Posts

Hey, I’m Conor. I’m a data scientist and writer living and working in New York.


An Ode to the Type A Data Scientist

ode.png

The Mythical Unicorn

You’ve probably heard of the elusive data science unicorn by now. If you haven’t, unicorns are professionals who have mastered several cross-disciplinary skills in and around the field of data science. They have all the answers to your questions on data analysis, machine learning, product metrics, big data, experimentation, deep learning, business acumen, domain knowledge and more.

A better visualization of this rare feat can be seen in the study below, polling 400+ data specialists on their range of comfortability with different areas that could be classified as those of a true unicorn.

As you might imagine, finding someone that excels at all of these things certainly isn’t easy; it’s next to impossible. Due to this realization within leading companies, we’ve come to see specialized roles form within the broader field of data science.

These specializations include job titles such as Machine Learning Engineer, Data Engineer, Data Analyst, Product Scientist, Core Data Scientist, Data Researcher, Quantitative Analyst, among other roles that have grown to be common fixtures along with the more well-known Data Scientist.

As you can see mapped out above, there will always be some sort of overlap between these roles. This will typically be specific to each company, their data ecosystem, and their future goals. Believe it or not, things don’t stop here though. We can break it down even further.

Type A vs. Type B

Many well-respected individuals in the data science community have taken a stab at classifying different types of Data Scientists. However, none more effective than Michael Hochster, PhD and former Head of Research at Pandora, with the following answer on Quora:

Type A Data Scientist: The A is for Analysis. This type is primarily concerned with making sense of data or working with it in a fairly static way. The Type A Data Scientist is very similar to a statistician (and may be one) but knows all the practical details of working with data that aren’t taught in the statistics curriculum: data cleaning, methods for dealing with very large data sets, visualization, deep knowledge of a particular domain, writing well about data, and so on.

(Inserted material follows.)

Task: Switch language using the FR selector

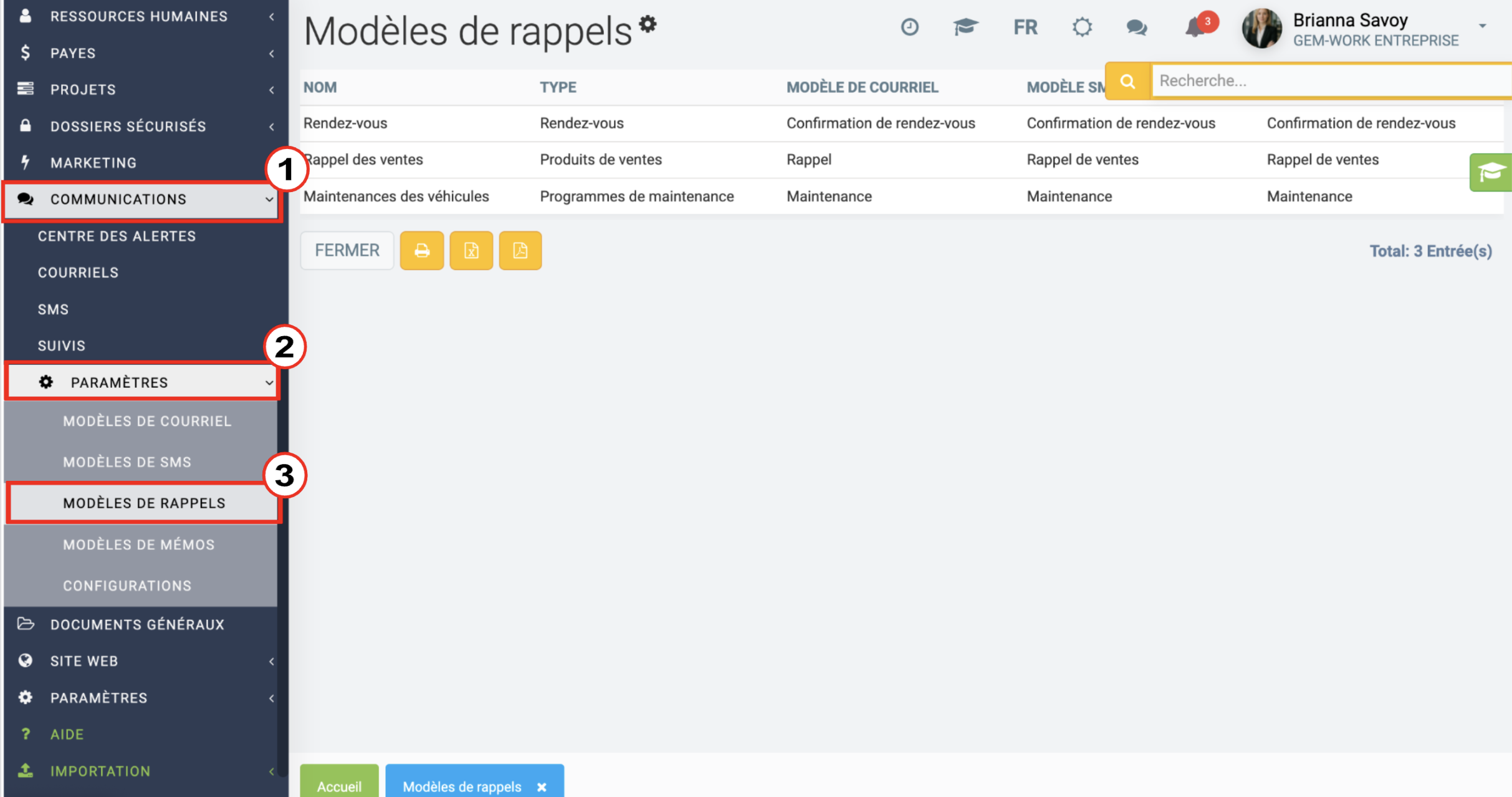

Type B Data Scientist: The B is for Building. Type B Data Scientists share some statistical background with Type A, but they are also very strong coders and may be trained software engineers. The Type B Data Scientist is mainly interested in using data “in production.” They build models which interact with users, often serving recommendations (products, people you may know, ads, movies, search results).

These descriptions primarily apply to working with data science in industry, but I’ve found them to be spot-on in my experience. It’s also worth noting that these classifications aren’t definitive and certainly aren’t static. You may have a blend of skills that falls under both types and there’s nothing wrong with that. In fact, when done right, it can actually lead to a unique and invaluable skillset that lends itself to creative and effective solutions.

The Next Generation

If you come across data science in the news these days, whether it’s a feature in the New York Times or an article on TechCrunch, odds are that the piece is focused on the impact of machine learning and artificial intelligence.

This is for good reason. The growth of artificial intelligence and machine learning will continue to have an increasingly profound impact of all of our lives. This phenomenon affects everyone on the planet in one way or another, and vast media coverage reflects this. With this in mind, let’s explore an important question that any leader in the field should always have in the back of their mind:

What does this mean for the next generation of Data Scientists?

If you recall our in-depth classification of Data Scientist, these exciting new skills fit nicely in the Type B description focused on building and deploying models while working with data in production.

It’s clear that Type B data skills like machine learning are surrounded by more hype and appeal at the moment. For this reason, aspiring Data Scientists are entering the field with their eyes set on this particular ML-based skillset.

I mean, who doesn’t want to build machine learning models that let you predict the future? Who isn’t fascinated by recommender systems and neural networks that mimic the human brain?

The need for these skills is certainly out there, as validated by the plethora of data-driven education initiatives and the rapidly growing pool of AI and ML Engineers at the moment.

However, this mindset is a bit shortsighted. Despite what headlines andbuzzwords suggest, most problems can’t be solved with machine learning.

I would like to use the rest of this post to make the argument for the value provided by skills and actions associated with the often overlooked and under-appreciated, Type A Data Scientist.

Why should I care about Type A Data Scientists? Glad you asked…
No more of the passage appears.